6. As outsiders and insiders to Oakland, Alixe and Felicia are near opposites, yet they represent Maceo’s twin desires. "Alixe was what I wanted waiting for me on the other side, but I needed Felicia." What is Felicia’s role in Maceo’s life? What is Alixe’s? How does Alixe view Maceo’s world?

7. Despite the violence surrounding them, the residents of Oakland maintain a remarkable sense of community, as witnessed in Cutty’s barbershop and during Billy Crane’s funeral. Are these scenes realistic? Discuss how humor is used and expressed in this community.

8. Maceo and Holly view their participation in "the game" less as a choice than as a result of their personal history. Maceo claims he was "born in death," and both men carry the sins of their parents close to their hearts. It is as if their parents and surroundings have created a future in which they have little choice. Discuss this notion of fate. Is it valid? How does it shape their decisions? Does it cause them to disregard the consequences of their actions?

9. Scottie, Maceo, and Daddy Al represent three generations of Oakland males; both of the men play the role of father figure — Daddy Al to Maceo and Maceo to Scottie. How do these relationships work? Is there any disappointment within them? What is each man teaching the younger?
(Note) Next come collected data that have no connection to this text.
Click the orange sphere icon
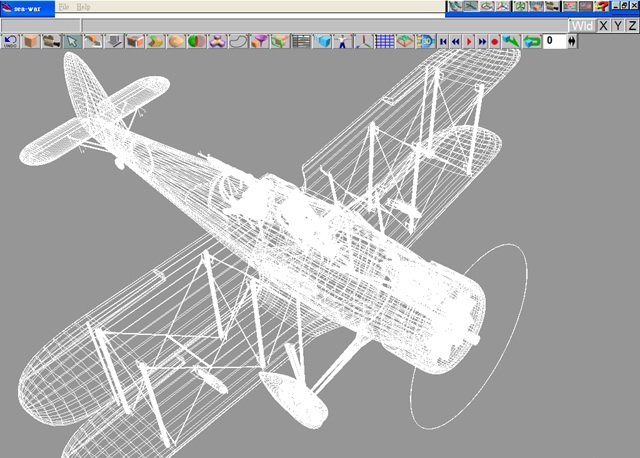 [176, 42]
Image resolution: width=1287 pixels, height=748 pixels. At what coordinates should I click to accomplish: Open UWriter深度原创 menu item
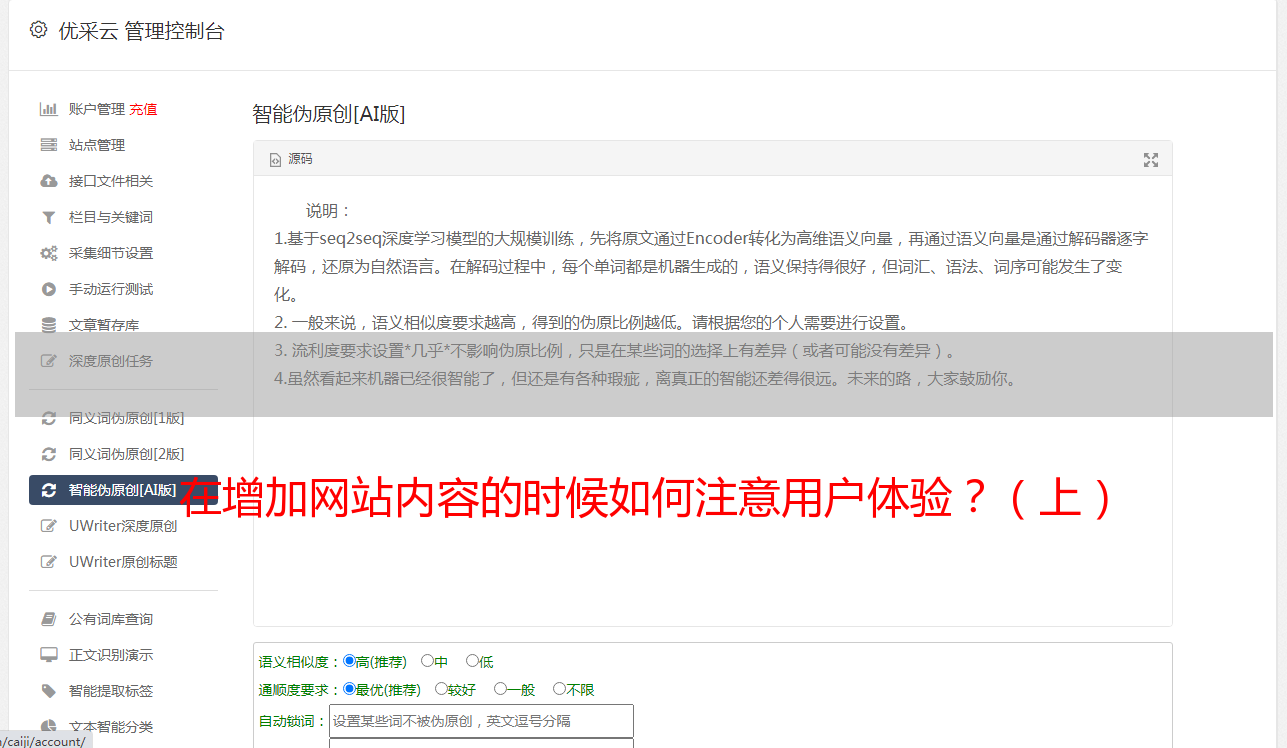pyautogui.click(x=123, y=526)
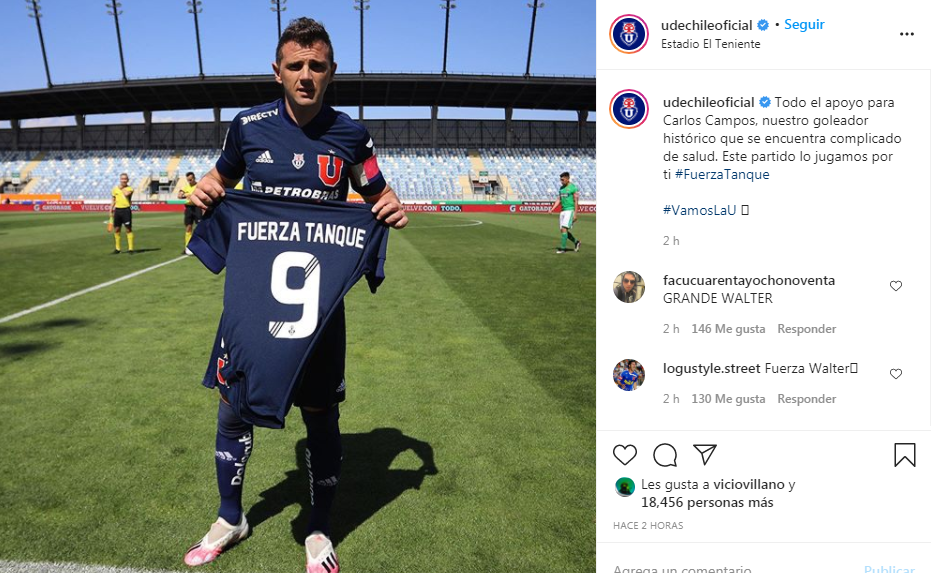This screenshot has width=931, height=573.
Task: Like the GRANDE WALTER comment
Action: click(896, 286)

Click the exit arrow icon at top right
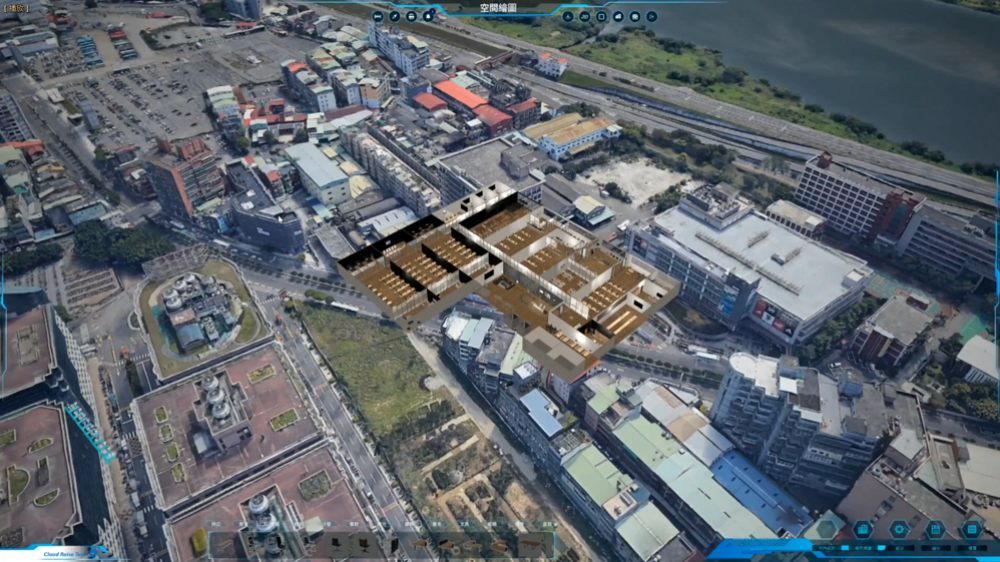(x=651, y=16)
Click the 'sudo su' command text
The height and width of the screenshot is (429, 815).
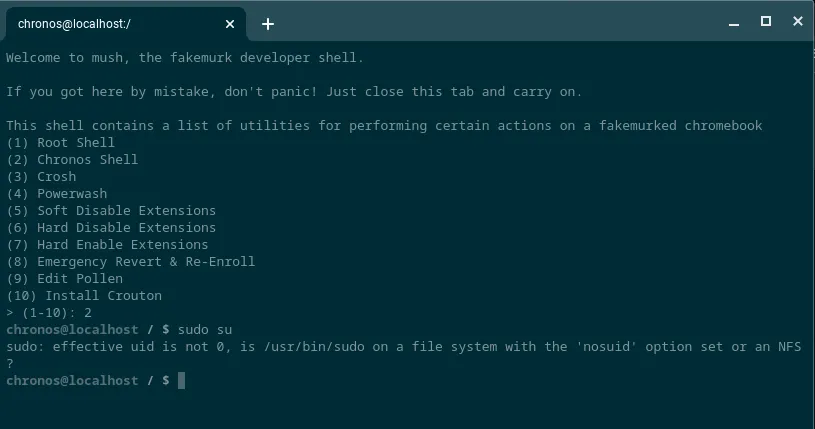click(205, 330)
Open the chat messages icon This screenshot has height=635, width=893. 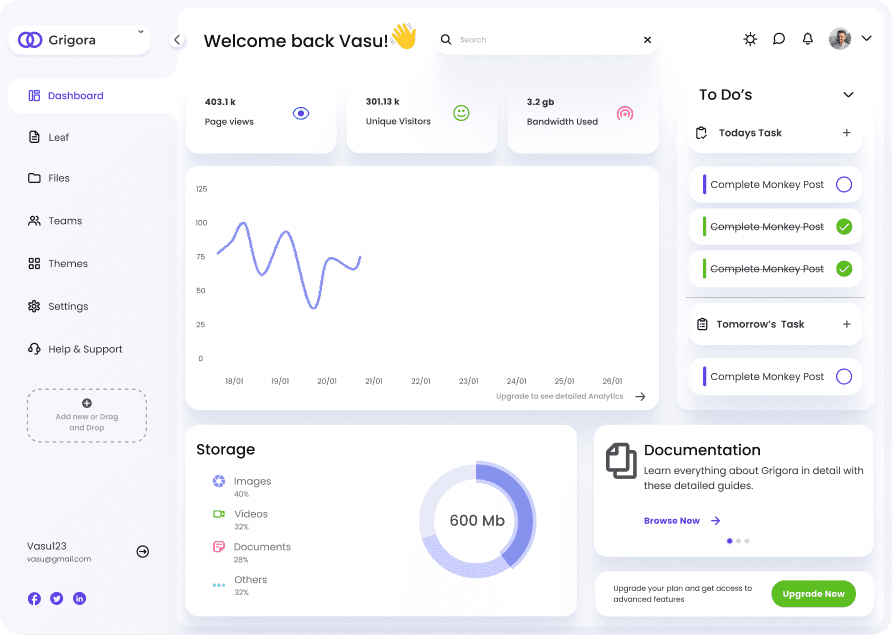(779, 39)
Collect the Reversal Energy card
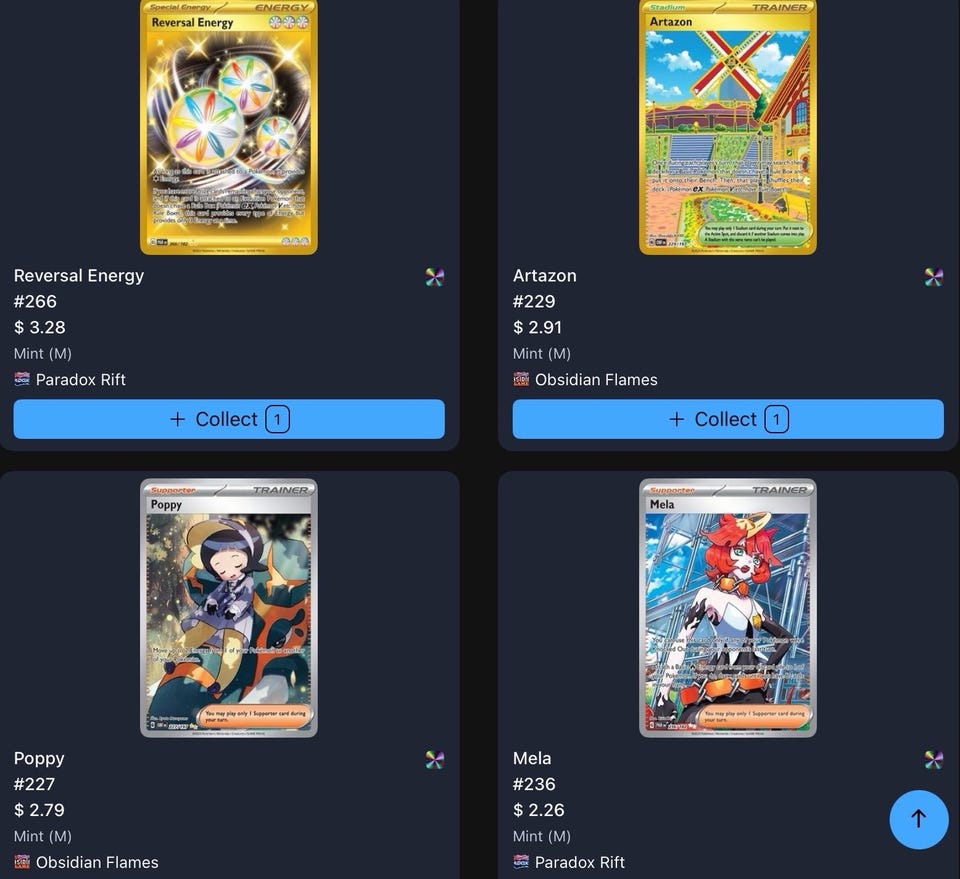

10. For most of the book we see Felicia only through the eyes of others; how does Maceo’s characterization of her differ from reality? After she returns to Oakland to avenge Billy’s death, Felicia’s brother accuses her of following the horrifying example of their father. Do you think this is true? How does she arrive at her startling, heartrending solution to Billy’s death? Are her actions justified?
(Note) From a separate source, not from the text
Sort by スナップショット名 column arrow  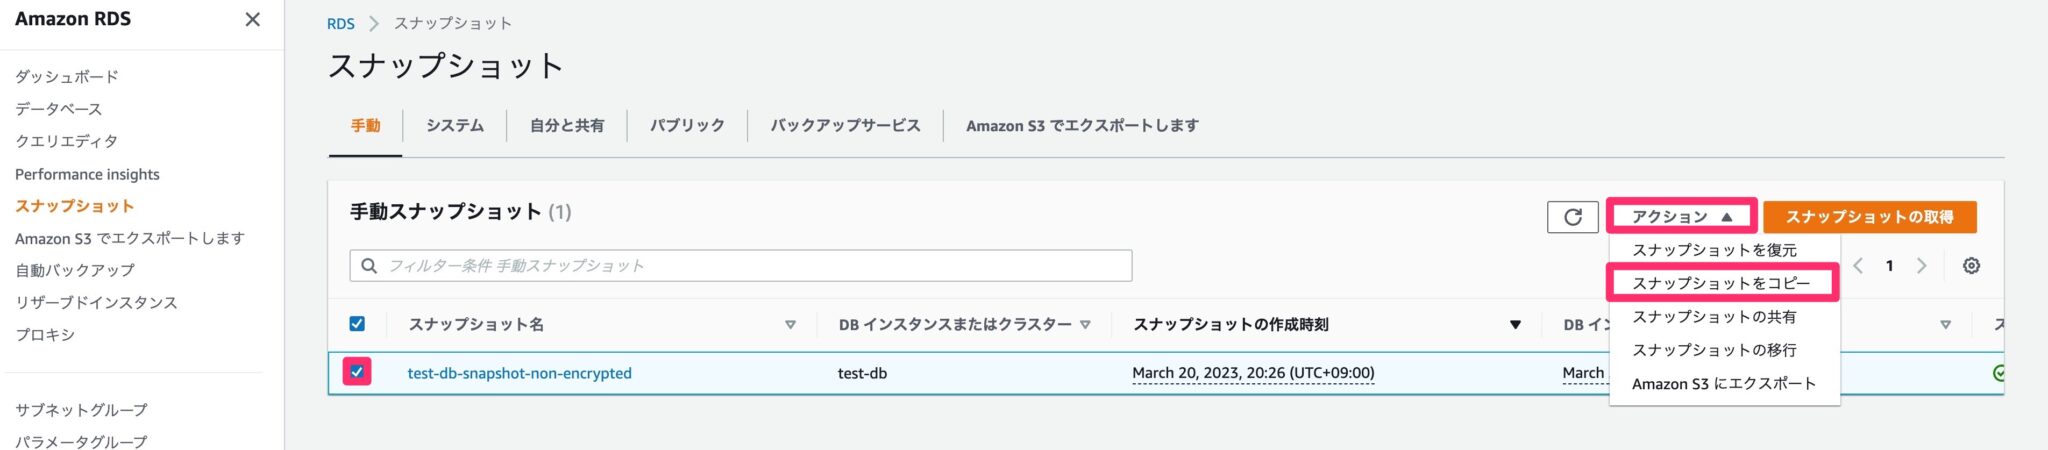[x=790, y=325]

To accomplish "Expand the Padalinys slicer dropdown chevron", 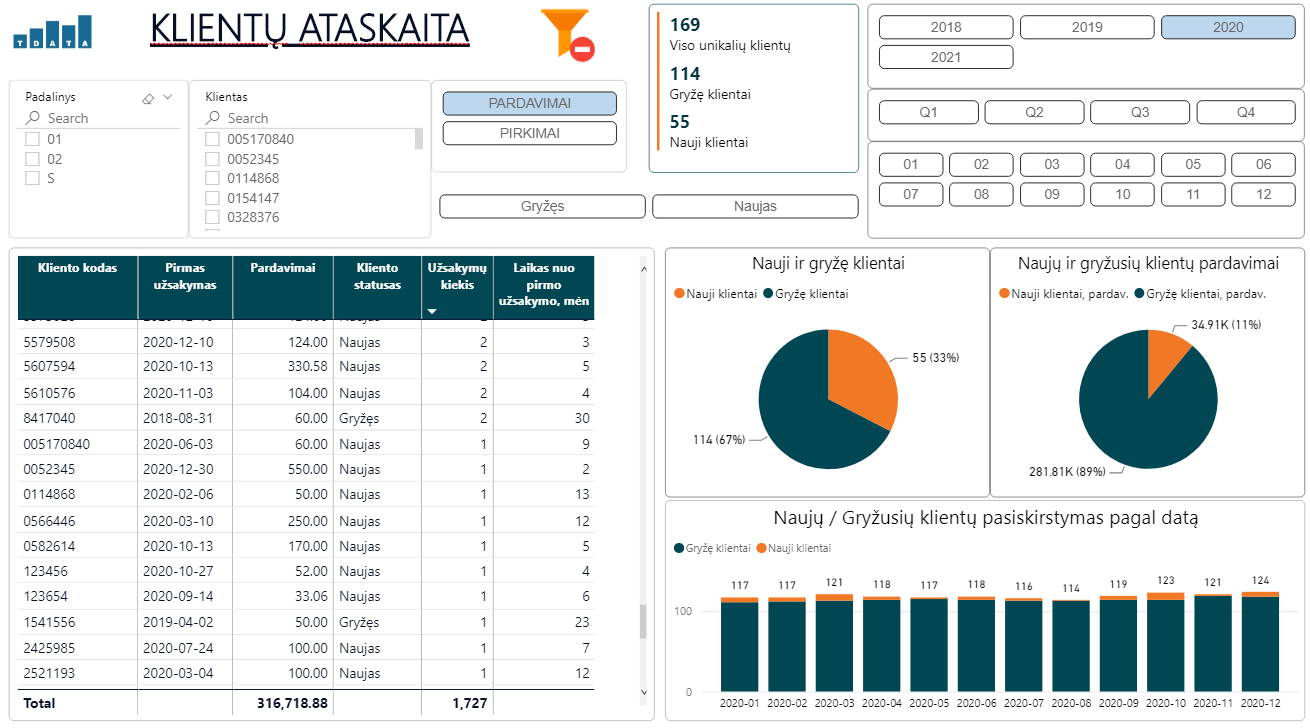I will click(x=168, y=98).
11. The Dying Ground charts Maceo’s journey from the fringes of violence to its very center. He struggles to make this transition on his own terms, trying to stay true to the disparate beliefs of his family and friends. Is he successful? Does his love for and allegiance to Felicia redeem him? What does the future hold for him?

12. "From memory my gut knew that it would all disappear one way or another, and it had, one by one…. Some of the loss was my own doing, I couldn’t argue that, but it all stemmed from the same place … drugs." Tramble writes with a sense of ambivalence toward the Oakland drug world; she acknowledges its devastating effects but respects its power. The character of Alixe best reflects this view. What is her assessment of Oakland? Are there any heroes in this story? Do we, as readers, come to understand them?

13. "When you will survive if you fight quickly and perish if you do not, this is called the dying ground’ (Sun Tzu). Explain Tramble’s use of this quote in her title. What does it say about Oakland and its future?

14. "When you will survive if you fight quickly and perish if you do not, this is called the dying ground’ (Sun Tzu). Explain Tramble’s use of this quote in her title. What does it say about Oakland and its future?